**Page excerpt:**
□ □ □ □ □ □ □

THINK ABOUT IT! What you're living through will be your kids' marriages in another 20-30 years! What complaints will THEY be bending YOUR ear about at that point in time? Is there a way you can help them AVOID those upcoming unsatisfying marriages?


----------



## tacoma

I feel your pain.

You've just described my wife to a "T" as far as her hoarding slobbiness.

After this long though there isn't much you can do about it.

Learn to live with it or don't but it's unlikely to change.

On the flip side her messiness has made me a much neater person.


----------



## just_about_done

Give her a fresh start. Clean the house from top to bottom. Put every thing away. Don't worry about dusting and that type stuff just get the clutter out of the way. Then call a family meeting and make it clear anything left in a place it does not belong will be thrown in the trash. Go a little easy on the kids though, if they're young, a few reminders wouldn't hurt.


----------



## that_girl

If he puts stuff away/throws things out his wife could have a breakdown.

People who hoard like this have some deep emotional shet to work through, usually.


----------



## just_about_done

True if she's a hoarder. I'm not sure that's been established. My wife is like this to an extent, but she's not a hoarder.


----------



## that_girl

Are you sure you're not in denial?

I dunno. The way he describes her, it's pretty hoardish imo.


----------



## just_about_done

His wife may be. I just re-read the OP and I can kinda see where she could be. But, I read it as he has cleaned up the mess before. Maybe not, but he has cleaned her car and didn't mention her freaking out.

I don't think my wife is. I'm not sure if this matters, but she has no problem throwing things out. She's just too lazy to put things away most of the time.


----------



## turnera

Did her mom pick up after her? If so, you likely won't change her. But you CAN establish rules - especially if it's not touched in a week, it's thrown away.


----------



## unbelievable

If she were a hoarder, wouldn't she be one at work, too?

□ □ □ □ □ □ □

**Collected data:**
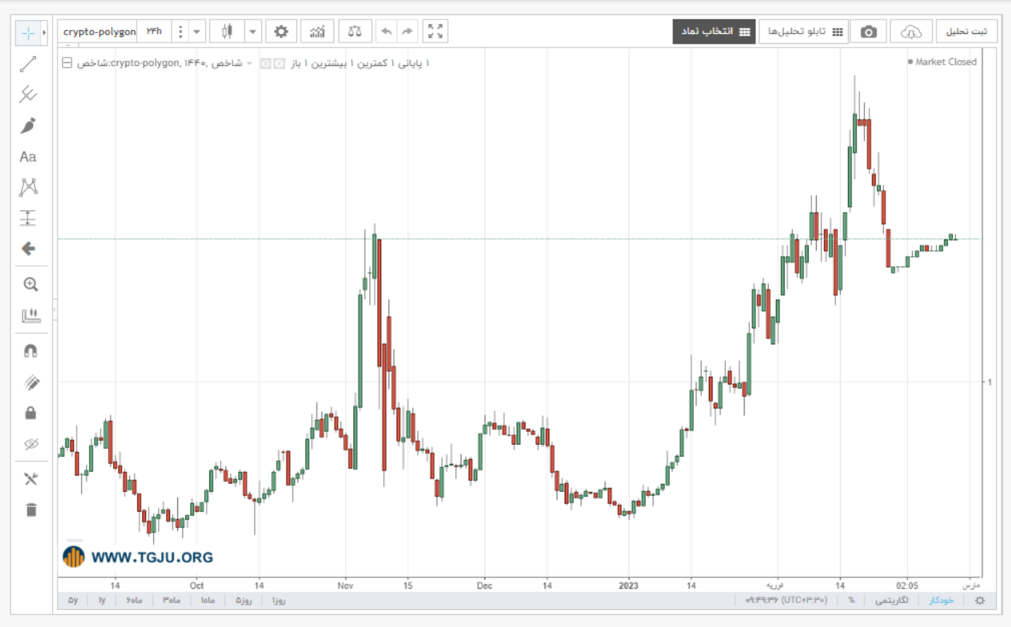1011x627 pixels.
Task: Collapse the crypto-polygon legend with the minus box
Action: pos(67,63)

□ □ □ □ □ □ □

**Jobs:**
**1)** In the forum thread, what does tacoma say his wife's messiness has done for him?
**2)** Rewrite everything in the forum thread from "Learn to live" down to "reminders wouldn't hurt.", changing "trash" to "garbage".

**The results:**
**1)** It has made him a much neater person.

**2)**
Learn to live with it or don't but it's unlikely to change.

On the flip side her messiness has made me a much neater person.


----------



## just_about_done

Give her a fresh start. Clean the house from top to bottom. Put every thing away. Don't worry about dusting and that type stuff just get the clutter out of the way. Then call a family meeting and make it clear anything left in a place it does not belong will be thrown in the garbage. Go a little easy on the kids though, if they're young, a few reminders wouldn't hurt.